Ia memutus kontak denganku. Matanya turun melihat botol bir yang terjatuh di lantai. "Berhati-hatilah," ucapnya lirih. Hanya itu yang keluar dari mulutnya. Aku sedikit kecewa dengan jawabannya tapi itu tak boleh merusak malamku.
"Bagus!" sorak Dearka.
Aku dan Shiho -yang sedang berjalan ke arahku- tersenyum padanya. Kami memberinya 'pelukan kakak' singkat dan mencium pipinya.
"Thanks, kau yang terbaik," bisikku. "No woman. No drunks. No sex," peringatanku.
Ia hanya berkedip, "Promise. Have fun. Temukan pria yang lebih hot dari aku, walau aku yakin itu sangat mustahil."
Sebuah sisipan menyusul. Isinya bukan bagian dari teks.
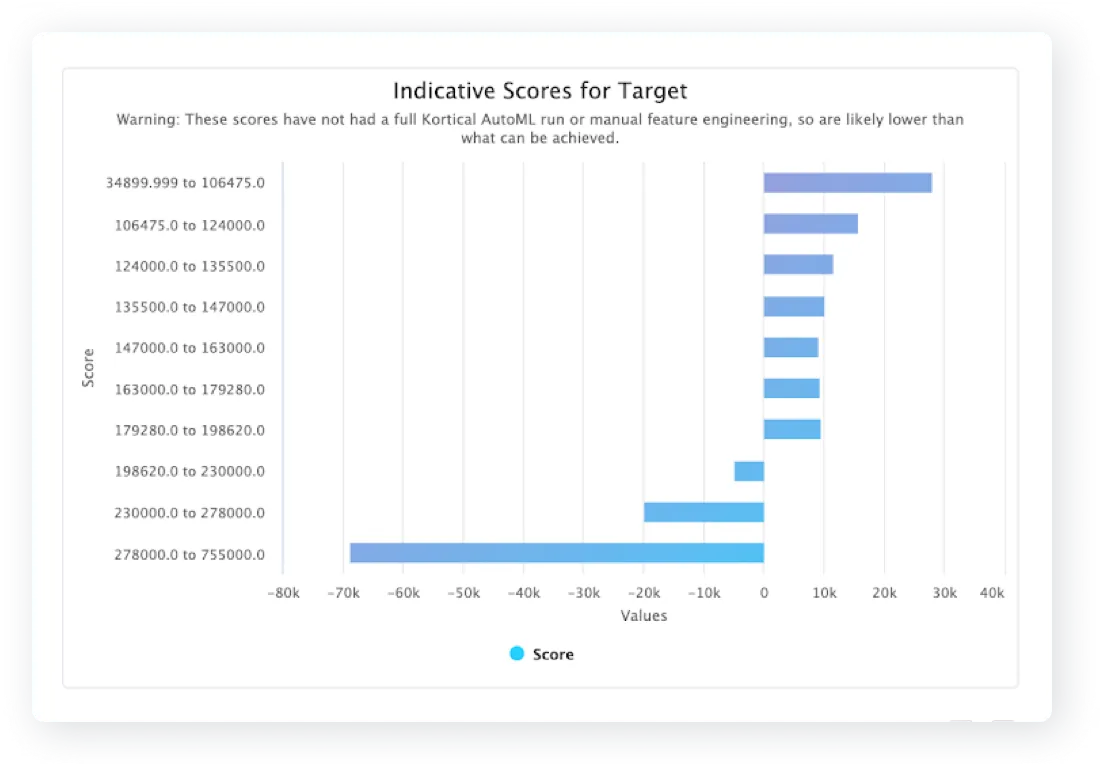This screenshot has width=1100, height=770.
Task: Click the smallest negative bar near 198620.0
Action: pyautogui.click(x=748, y=471)
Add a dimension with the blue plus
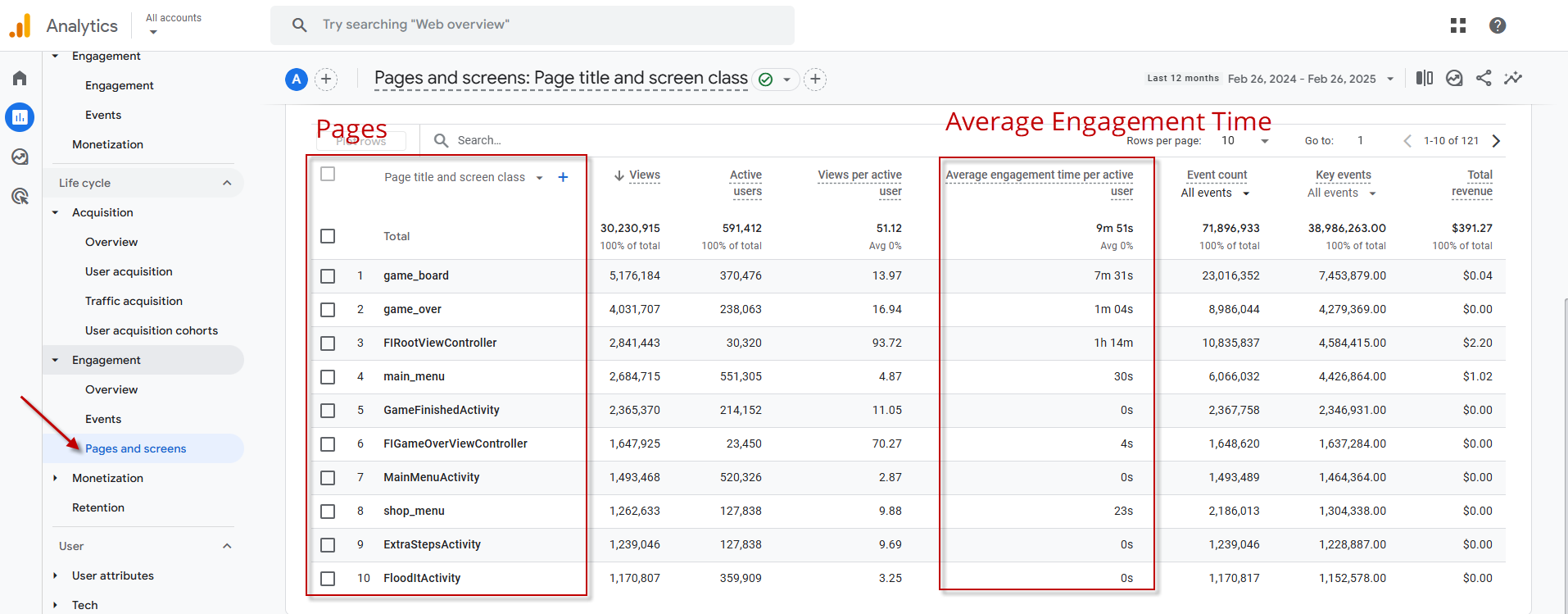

Aku dan Shi, terkikik kecil. Ucapan Dearka berhasil mendapat beberapa lemparan popcorn dari Kira.
"Hei!" teriak Dearka pada Kira yang kembali menonton televisinya.
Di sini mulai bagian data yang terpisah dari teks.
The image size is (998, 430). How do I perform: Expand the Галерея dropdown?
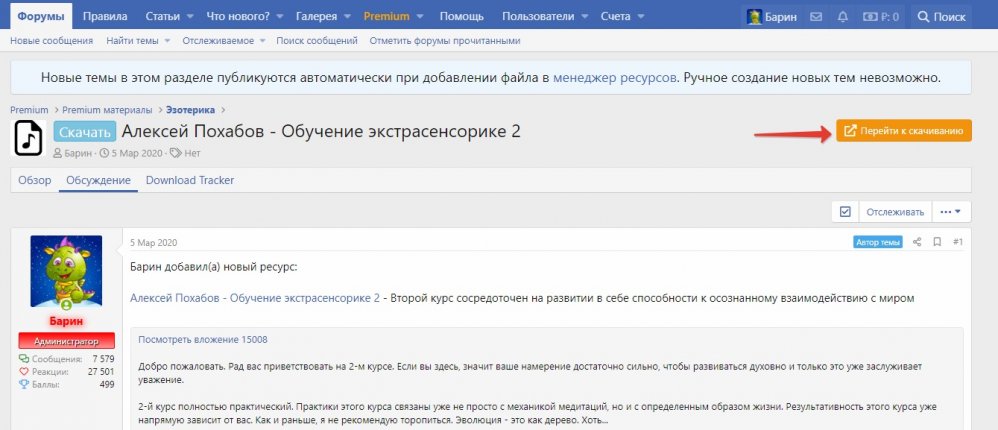point(348,17)
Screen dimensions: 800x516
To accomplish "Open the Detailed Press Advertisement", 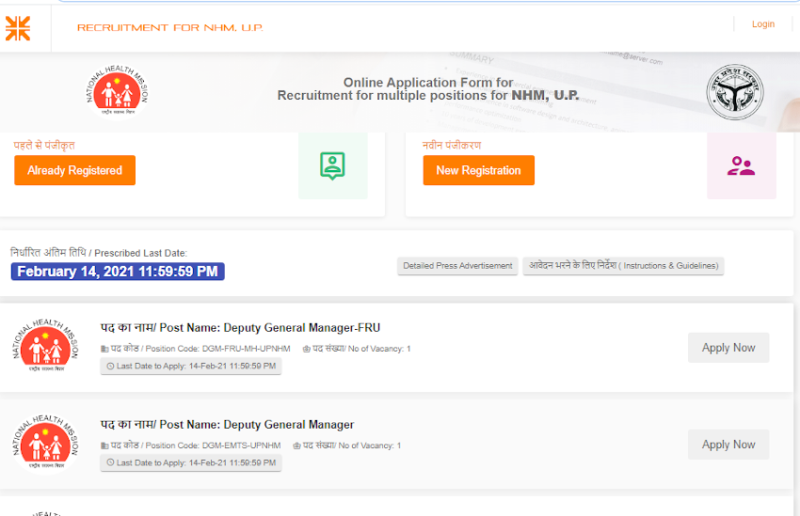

Aku mencium Kira di pipi. "Kau tak usah cemas. Aku sayang padamu."
Kira masih marah tapi aku tahu itu tak sungguh-sungguh. Mengenal Kira, ia tak pernah bisa benar-benar marah padaku. Ia cemberut tak menatapku. "Cepat pulang. Love you too."
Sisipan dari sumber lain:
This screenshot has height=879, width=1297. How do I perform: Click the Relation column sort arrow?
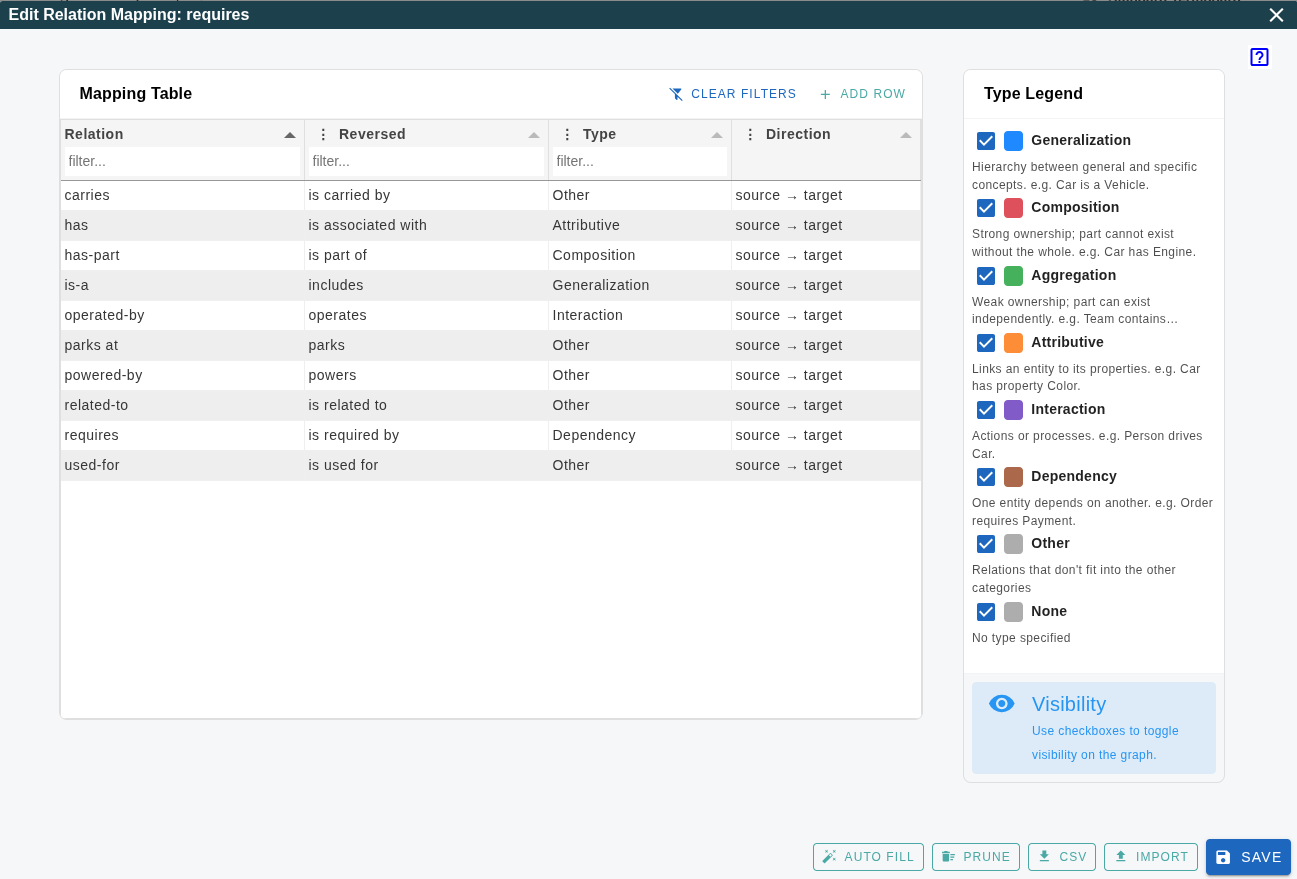290,133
Shiho tak mengikuti jejakku, kulihat ia memeluk singkat Athrun. Ia mengucapkan sesuatu pada Shiho yang tak terdengar olehku. Shiho tersenyum, mencium pipinya. Kami berpapasan. "Kutunggu di bawah."
Ia tak berpamitan dengan Kira. Kira pun seakan tak peduli.
Giliranku ... mendekat pada kesatriaku.
Ia menatapku seolah aku adalah makhluk paling aneh di dunia. "Apa yang harus kulakukan agar kau membatalkan rencanamu malam ini. Kau membunuhku Princess."
"Grow up Zala, she's a big girl!" Kudengar Dearka menyahut dari jauh. Athrun tak memperdulikannya.
Aku hanya tersenyum dan memeluknya. Ia membalas memelukku seolah aku akan pergi sangat jauh. "Jaga kakakku, jangan biarkan dia mabuk." Permintaanku dalam pelukannya.
"Kau juga. Kalau terjadi sesuatu -"
"Kalian seperti mengharapkan terjadi sesuatu."
"God, no! Telepon aku sesampainya di sana."
Kudorong tubuhnya, satu lengan kokohnya masih memeluk pinggangku. "Athrun aku hanya pergi semalam!"
Ia menghela nafas panjang. Ia sama sekali tak tersenyum. "Kau membuatku sangat cemas Princess."
Mulai lagi. Kenapa semua lelaki hari ini bersikap seperti "Drama Queen", kecuali Dearka.
Kuputar mataku.
Ia makin cemberut. Ya Haumea, aku hampir membatalkan rencanaku melihat wajahnya yang menggemaskan. "Jangan memutar matamu lagi Princess. God, kau sangat cantik malam ini," Athrun berbisik. Haumea, suaranya sungguh seksi.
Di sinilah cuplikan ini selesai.